### Data in this exercise
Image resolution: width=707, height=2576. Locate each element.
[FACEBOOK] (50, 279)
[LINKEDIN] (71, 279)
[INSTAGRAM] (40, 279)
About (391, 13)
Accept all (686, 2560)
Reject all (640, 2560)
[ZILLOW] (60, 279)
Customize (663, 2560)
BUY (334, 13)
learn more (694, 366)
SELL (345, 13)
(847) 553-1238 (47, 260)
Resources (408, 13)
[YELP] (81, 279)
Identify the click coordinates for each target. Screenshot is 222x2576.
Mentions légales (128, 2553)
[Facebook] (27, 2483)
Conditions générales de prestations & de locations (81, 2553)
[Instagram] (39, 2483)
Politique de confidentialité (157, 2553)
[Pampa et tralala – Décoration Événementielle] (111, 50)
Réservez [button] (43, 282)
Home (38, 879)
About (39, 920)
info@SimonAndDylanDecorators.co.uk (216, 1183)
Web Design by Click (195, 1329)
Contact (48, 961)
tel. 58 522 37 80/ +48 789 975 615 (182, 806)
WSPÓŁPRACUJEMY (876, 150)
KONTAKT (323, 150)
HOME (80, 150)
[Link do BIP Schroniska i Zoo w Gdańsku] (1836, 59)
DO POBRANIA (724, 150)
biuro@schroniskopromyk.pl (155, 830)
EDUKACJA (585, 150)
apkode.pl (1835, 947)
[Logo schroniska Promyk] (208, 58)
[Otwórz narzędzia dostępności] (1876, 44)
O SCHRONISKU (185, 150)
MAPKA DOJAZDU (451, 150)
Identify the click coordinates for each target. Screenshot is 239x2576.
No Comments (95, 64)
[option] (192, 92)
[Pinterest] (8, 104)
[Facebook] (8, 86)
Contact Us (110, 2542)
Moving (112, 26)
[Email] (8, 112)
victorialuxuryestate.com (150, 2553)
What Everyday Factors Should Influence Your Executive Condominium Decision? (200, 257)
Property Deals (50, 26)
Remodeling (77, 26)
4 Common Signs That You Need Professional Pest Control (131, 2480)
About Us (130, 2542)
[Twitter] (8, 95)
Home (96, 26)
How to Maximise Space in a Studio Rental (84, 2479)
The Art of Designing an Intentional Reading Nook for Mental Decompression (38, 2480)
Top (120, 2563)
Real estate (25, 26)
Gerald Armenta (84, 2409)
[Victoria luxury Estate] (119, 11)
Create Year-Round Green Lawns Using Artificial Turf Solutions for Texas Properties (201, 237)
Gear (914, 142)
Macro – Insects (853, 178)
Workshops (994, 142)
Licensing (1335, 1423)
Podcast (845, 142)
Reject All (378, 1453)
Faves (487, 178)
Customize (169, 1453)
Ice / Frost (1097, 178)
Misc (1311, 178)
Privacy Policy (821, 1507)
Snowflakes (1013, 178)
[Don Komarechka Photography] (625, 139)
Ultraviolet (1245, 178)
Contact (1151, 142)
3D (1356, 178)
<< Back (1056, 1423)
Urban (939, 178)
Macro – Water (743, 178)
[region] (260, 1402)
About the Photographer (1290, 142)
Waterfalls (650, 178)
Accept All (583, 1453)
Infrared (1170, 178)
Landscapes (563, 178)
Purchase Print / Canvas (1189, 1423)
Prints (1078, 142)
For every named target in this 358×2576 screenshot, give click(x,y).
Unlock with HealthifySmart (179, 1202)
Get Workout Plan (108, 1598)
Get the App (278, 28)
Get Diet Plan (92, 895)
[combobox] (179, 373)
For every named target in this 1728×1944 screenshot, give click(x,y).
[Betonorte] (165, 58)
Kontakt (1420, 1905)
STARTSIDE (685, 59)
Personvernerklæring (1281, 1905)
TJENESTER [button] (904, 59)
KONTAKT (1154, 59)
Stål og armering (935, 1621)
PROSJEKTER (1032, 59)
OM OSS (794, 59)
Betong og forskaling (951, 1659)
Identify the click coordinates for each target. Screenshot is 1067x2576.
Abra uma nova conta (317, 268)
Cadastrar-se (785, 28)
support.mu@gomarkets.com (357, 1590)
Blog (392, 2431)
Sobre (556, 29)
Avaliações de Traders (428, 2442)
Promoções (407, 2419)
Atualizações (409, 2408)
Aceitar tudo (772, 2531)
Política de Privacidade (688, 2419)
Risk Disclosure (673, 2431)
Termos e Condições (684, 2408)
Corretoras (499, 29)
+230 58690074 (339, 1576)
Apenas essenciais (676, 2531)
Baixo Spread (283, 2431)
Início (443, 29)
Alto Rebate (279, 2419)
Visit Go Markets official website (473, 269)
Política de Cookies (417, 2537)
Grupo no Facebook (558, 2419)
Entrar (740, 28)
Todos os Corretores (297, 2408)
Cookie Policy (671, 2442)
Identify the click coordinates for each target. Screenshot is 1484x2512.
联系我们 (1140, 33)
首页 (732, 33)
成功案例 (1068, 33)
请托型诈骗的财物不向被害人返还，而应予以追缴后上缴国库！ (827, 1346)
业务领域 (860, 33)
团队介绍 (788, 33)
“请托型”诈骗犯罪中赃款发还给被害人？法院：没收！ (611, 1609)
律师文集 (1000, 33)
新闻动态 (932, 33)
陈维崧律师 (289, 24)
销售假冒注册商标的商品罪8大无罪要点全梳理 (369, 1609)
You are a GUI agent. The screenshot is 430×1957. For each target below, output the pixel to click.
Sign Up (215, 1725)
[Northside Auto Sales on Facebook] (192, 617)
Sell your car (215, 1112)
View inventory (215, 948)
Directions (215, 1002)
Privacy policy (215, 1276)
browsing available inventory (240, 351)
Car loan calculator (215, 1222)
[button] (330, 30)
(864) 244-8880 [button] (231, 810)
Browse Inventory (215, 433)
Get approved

### Problem
What is asked for is an exact copy of the lines above from the one containing "Macro – Insects (853, 178)" through the one containing "<< Back (1056, 1423)", and only those.

### Problem solution
Macro – Insects (853, 178)
Workshops (994, 142)
Licensing (1335, 1423)
Podcast (845, 142)
Reject All (378, 1453)
Faves (487, 178)
Customize (169, 1453)
Ice / Frost (1097, 178)
Misc (1311, 178)
Privacy Policy (821, 1507)
Snowflakes (1013, 178)
[Don Komarechka Photography] (625, 139)
Ultraviolet (1245, 178)
Contact (1151, 142)
3D (1356, 178)
<< Back (1056, 1423)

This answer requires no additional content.